県内初の防災基本条例制定に基づき、地域防災計画や防災、減災に関する施策に市民の声を反映しようと、宇部市は15日、防災市民会議を立ち上げた。初会合は同日、文化会館であり、防災士や防災に関心のある40人が出席し、防災に対する思いを語った。今後は分科会、全体会で意見、提案を集約していく。会長に三浦房紀さん(山口大工学部教授)を選んだ。

東日本大震災を機に、防災、減災に関する政策を継続的、戦略的に実施し、中長期的に安心安全のまちづくりを進めるために同条例が制定された。基本理念の一つに「共存同栄・協同一致」の宇部の精神(こころ)や協働の歴史の尊重を掲げ、自助・共助・公助、産官学民の連携、防災文化の定着、被災時にさまざまな機関やボランティアの支援を受け入れる「受援力」の向上に取り組むこととしている。

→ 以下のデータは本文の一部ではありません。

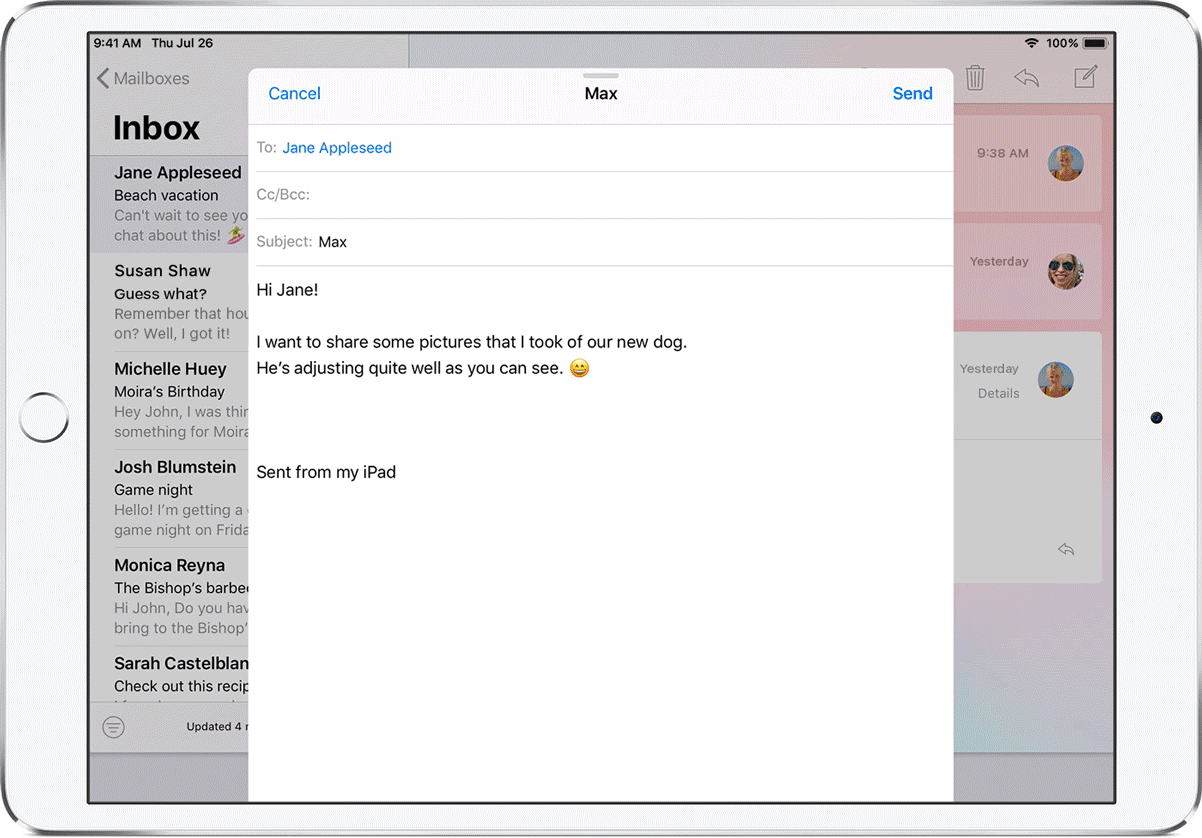Select the Jane Appleseed recipient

初会合には全員が出席。地域の自主防災をはじめ、企業、医療、福祉、土木技術、教育、防災NPOなど、さまざまな立場から防災に対する思いを語った。40人中31人が防災士の有資格者。「防災士は増えてきているが、その能力が点でしか発揮されていない。この会議などを通して面に広がれば」「自分の校区は地形的に災害への危機感が足りない。勉強して持ち帰りたい」「宇部への恩返しに」「防災教育の充実を」と語った。

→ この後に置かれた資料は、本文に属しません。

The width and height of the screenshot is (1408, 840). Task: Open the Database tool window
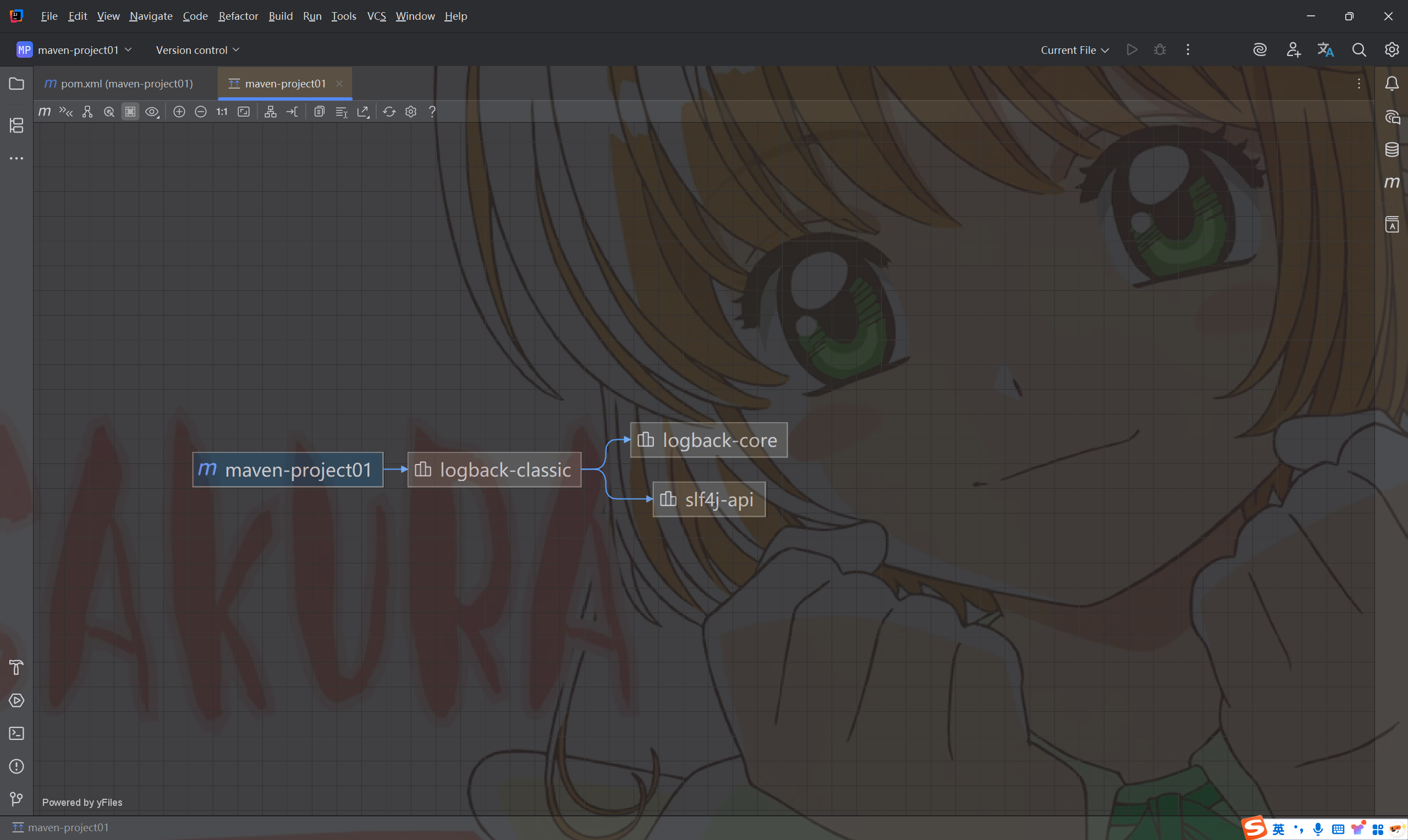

災害時派遣医療チーム(DMAT)の登録看護師、災害支援ナース、企業の事業継続計画(BCP)作成を進めるコーディネーター、土木技術者、アマチュア無線奉仕団などの専門家もいた。東日本大震災だけでなく、県内や北部九州の豪雨災害でのボランティア活動に携わった人も多かった。自己紹介を聞いた久保田后子市長は「とても心強い。多種多様な皆さんのエネルギーが安心安全のまちづくりにつながる」と期待を寄せた。
会長に選ばれた三浦さんは「何かを決めるのではなく、自由に意見を出し合う場。自分もさまざまな立場の防災について意見を聞きたいし、活発に議論していきたい」と語った。副会長に防災士会県支部長で気象災害を研究している山本晴彦さん(山口大農学部教授)、災害支援や教育に取り組む網木政江さん(山口大医学部助教)を選んだ。
今後は「自助・共助、自主防災」「防災教育、意識啓発」「災害支援、応急対策」(いずれも仮)をテーマにした分科会を設定し、議論を深める。正副会長3人がそれぞれ座長を務める。